Deportations to the camps took place across Europe. But in Warsaw, where the Nazis least expected it, they met with mass armed resistance from the Jewish population.

The story of how this resistance was organized forms the text of The Ghetto Fights, Marek Edelman's powerful firsthand account of the uprising.

Only 20 years old when the Nazis invaded Poland, Edelman was a member of the Jewish anti-Zionist group, the Bund. As an organized socialist, he helped pull together an underground network inside the Ghetto of socialists, trade unionists, and Jewish youth groups.

This underground worked for years to expand their numbers, provide combat training, acquire arms and prepare for a future confrontation with the Nazis.

Edelman explained that most of the ghetto population refused to believe the rumors about the existence of the death camps, and were willing to board the trains because it was a way to escape the slow and certain death inside the ghetto. Sometimes the Nazis even bribed starving crowds to get on the trains by offering them bits of bread.

Therefore, the underground saw that its main task was to convince the ghetto population that the trains were, in fact, taking them to their deaths, and that armed resistance to the deportations had to be carried out. Edelman wrote,

All our clandestine activities, we decided, would now be carried out with a single view in mind: to prepare our resistance...

The same day the first issue of our paper, On Guard, in which we warned the population not to volunteer for deportation, and called for resistance, appeared.

"Utterly helpless as we are," Comrade Orzech wrote in the editorial, "we must not let ourselves be caught. Fight against it with all means at your disposal!"
...
However, on January 18th, 1943, the ghetto was surrounded once again and the "second liquidation" began. This time, however, the Germans were not able to carry out their plans unchallenged. Four barricaded battle groups offered the first armed resistance in the ghetto.
....
Public opinion, Jewish as well as Polish, reacted immediately to the ghetto battles. For now, for the first time, German plans were frustrated. For the first time the halo of omnipotence and invincibility was torn from the Germans' heads.

For the first time the Jew in the street realized that it was possible to do something against the Germans' will and power. The number of Germans killed by [our] bullets was not the only important thing. What was more important was the appearance of a psychological turning point. The mere fact that because of the unexpected resistance, weak as it was, the Germans were forced to interrupt their "deportation" schedule was of great value.

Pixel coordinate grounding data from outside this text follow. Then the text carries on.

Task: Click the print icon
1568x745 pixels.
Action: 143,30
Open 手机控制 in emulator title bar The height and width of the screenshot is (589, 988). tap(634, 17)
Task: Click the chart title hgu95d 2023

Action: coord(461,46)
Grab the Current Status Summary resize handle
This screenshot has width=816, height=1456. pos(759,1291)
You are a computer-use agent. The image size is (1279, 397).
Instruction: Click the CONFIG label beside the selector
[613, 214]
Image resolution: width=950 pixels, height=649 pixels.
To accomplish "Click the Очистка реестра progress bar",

IN APRIL 1943, the Germans launched their final assault to liquidate the ghetto. The ranks of the resistance had been so decimated that Edelman reported they were down to a mere 220 poorly armed, half starved fighters, facing off against the enormous, overconfident German war machine

Now the SS-men were ready to attack. In closed formations stepping haughtily and loudly, they marched into the seemingly dead streets of the central ghetto. Their triumph appeared to be complete. It looked as if this superbly equipped modern army had scared off the handful of bravado-drunk men, as if those few immature boys had at last realized that there was no point in attempting the unfeasible, that they understood that the Germans had more rifles than there were rounds for all their pistols.

But no, they did not scare us and we were not taken by surprise. We were only awaiting an opportune moment. Such a moment presently arrived...

Strange projectiles began exploding everywhere (the hand grenades of our own make), the lone machine-gun sent shots through the air now and then (ammunition had to be conserved carefully), rifles started firing a bit farther away. Such was the beginning.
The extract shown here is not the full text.